The dreaded "Status of DCI nnnnn (SNMP oid) changed to UNSUPPORTED" has been one of the items we have always struggled with on this excellent product and once again this is the case.  Really want to get to the root of this so we can monitor and move forward.  The specific issues that we are having this time is monitoring Cambium ePMP LAN / WAN TX / RX byte counters.  We are monitoring 100's of these devices and the issue only shows up on about 15-20 of them.

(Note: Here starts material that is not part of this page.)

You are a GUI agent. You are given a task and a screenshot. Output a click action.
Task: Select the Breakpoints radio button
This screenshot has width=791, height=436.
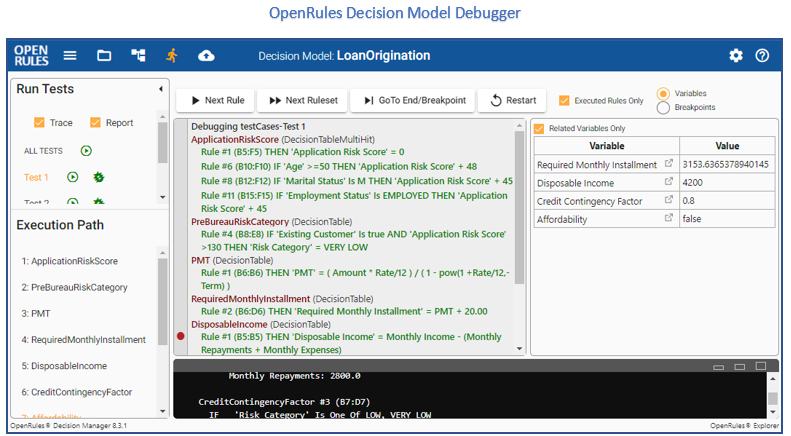coord(663,107)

To help narrow this down I have picked a single radio where these are not working which is located at a site that has one working perfectly.  I have compared configurations for these two devices, they are running the same firmware release and besides IP address information are identical (including hardware model of course).  All four of the counters are not working for this device as well and we get messages like:

Status of DCI 28941 (SNMP: .1.3.6.1.4.1.17713.21.2.1.65.0) changed to UNSUPPORTED

If I use the built in MIB explorer on the working device and WALK starting at .1.3.6.1.4.1.17713.21.2.1 this value is part of the list retrieved.  On the "broken" device it is not displayed in the MIB explorer.  HOWEVER, if I simply go to the command line of the server running NetXMS and run some SNMP commands against the failing device they respond just fine:

# snmpwalk -v 2c -c NOTIT 10.0.XXX.XXX .1.3.6.1.4.1.17713.21.2.1.65.0
iso.3.6.1.4.1.17713.21.2.1.65.0 = Counter64: 106460802368
# snmpget -v 2c -c NOTIT 10.0.XXX.XXX .1.3.6.1.4.1.17713.21.2.1.65.0
iso.3.6.1.4.1.17713.21.2.1.65.0 = Counter64: 106460803992


Hoping to finally be able to resolve this "random" issue that we have always faced.


Filipp Sudanov

What exactly version of NetXMS are you using? Are you collecting directly, or via NetXMS proxy?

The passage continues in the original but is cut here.